Фасады дома, на которых в зашифрованном виде присутствует напоминание о грехах человеческих, увы, не уберегли домовладельца от греховного корыстолюбия. Обратимся к петербургской прессе начала XX века. В 1911 году завершилось разбирательство по факту злоупотребления при ремонте набережных Крюкова канала. Выяснилось, что ещё в 1905 году техник Санкт-Петербургской городской управы (городского правительства) Е.П. Вейнберг составил смету на ремонт набережных, Управа заключила договор на производство работ с Алюшинским. Когда работы стартовали, Вейнберг отправился в отпуск, оставив за себя десятника Савельева, которому пояснил, что особого наблюдения за ходом ремонта не требуется. Отдохнув, Вейнберг проверил, как продвигается ремонт, и запросил дополнительное финансирование.

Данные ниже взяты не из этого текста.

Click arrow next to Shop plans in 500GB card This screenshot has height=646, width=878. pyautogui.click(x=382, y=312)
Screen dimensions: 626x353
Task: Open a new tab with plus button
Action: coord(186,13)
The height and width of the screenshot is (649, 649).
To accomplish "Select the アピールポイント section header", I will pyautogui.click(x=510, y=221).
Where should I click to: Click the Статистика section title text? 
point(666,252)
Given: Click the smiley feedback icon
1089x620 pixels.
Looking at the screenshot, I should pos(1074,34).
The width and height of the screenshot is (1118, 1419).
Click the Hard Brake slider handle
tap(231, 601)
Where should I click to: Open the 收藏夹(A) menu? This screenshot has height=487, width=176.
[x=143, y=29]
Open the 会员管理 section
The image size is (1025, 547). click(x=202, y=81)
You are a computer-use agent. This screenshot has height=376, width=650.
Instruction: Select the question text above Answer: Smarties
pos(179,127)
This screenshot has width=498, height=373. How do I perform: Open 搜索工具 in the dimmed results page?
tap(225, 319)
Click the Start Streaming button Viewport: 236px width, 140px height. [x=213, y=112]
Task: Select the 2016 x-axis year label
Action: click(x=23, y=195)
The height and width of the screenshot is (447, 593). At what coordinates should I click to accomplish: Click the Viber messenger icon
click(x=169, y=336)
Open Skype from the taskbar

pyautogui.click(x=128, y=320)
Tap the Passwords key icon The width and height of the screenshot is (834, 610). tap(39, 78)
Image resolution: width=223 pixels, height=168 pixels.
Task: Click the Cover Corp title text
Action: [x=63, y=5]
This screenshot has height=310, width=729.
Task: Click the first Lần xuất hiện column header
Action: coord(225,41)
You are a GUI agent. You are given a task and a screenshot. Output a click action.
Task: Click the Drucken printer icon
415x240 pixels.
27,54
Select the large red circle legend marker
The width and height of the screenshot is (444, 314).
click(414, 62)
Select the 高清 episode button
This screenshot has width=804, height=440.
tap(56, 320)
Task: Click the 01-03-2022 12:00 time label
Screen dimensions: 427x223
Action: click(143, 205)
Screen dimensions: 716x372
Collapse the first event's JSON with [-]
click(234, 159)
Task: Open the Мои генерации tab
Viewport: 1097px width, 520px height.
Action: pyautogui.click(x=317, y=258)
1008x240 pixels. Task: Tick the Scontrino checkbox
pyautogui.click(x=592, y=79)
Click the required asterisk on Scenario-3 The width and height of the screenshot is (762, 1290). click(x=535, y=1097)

После окончания ремонтных работ аноним сообщил Управе, что «набережная Крюкова канала обнажается, камни лежат беспорядочно, грубо сбиты, швы частью замазаны, а низы стоят совершенно нетронутыми». Тогда дело замяли, но вскоре в непотребном качестве ремонта во время прогулки убедился гласный (депутат) Городской думы Н. Елизаров, обратившийся с «депутатским запросом», и следствие получило новый импульс. Вейнберг был приговорён к заключению на один год по обвинению в «служебном подлоге из личных видов» – в том, что умышленно доставил подрядчику выгоду в 10 тысяч рублей за работы, которые не были произведены. О наказании Алюшинского сведений нет. Впрочем, работы-то у него принимали представители городских властей, все нужные акты были подписаны, так что как докажешь вину подрядчика? Так или иначе, набережную пришлось переделывать, а Алюшинский владел «Кошачьим домом» до самого 1917 года.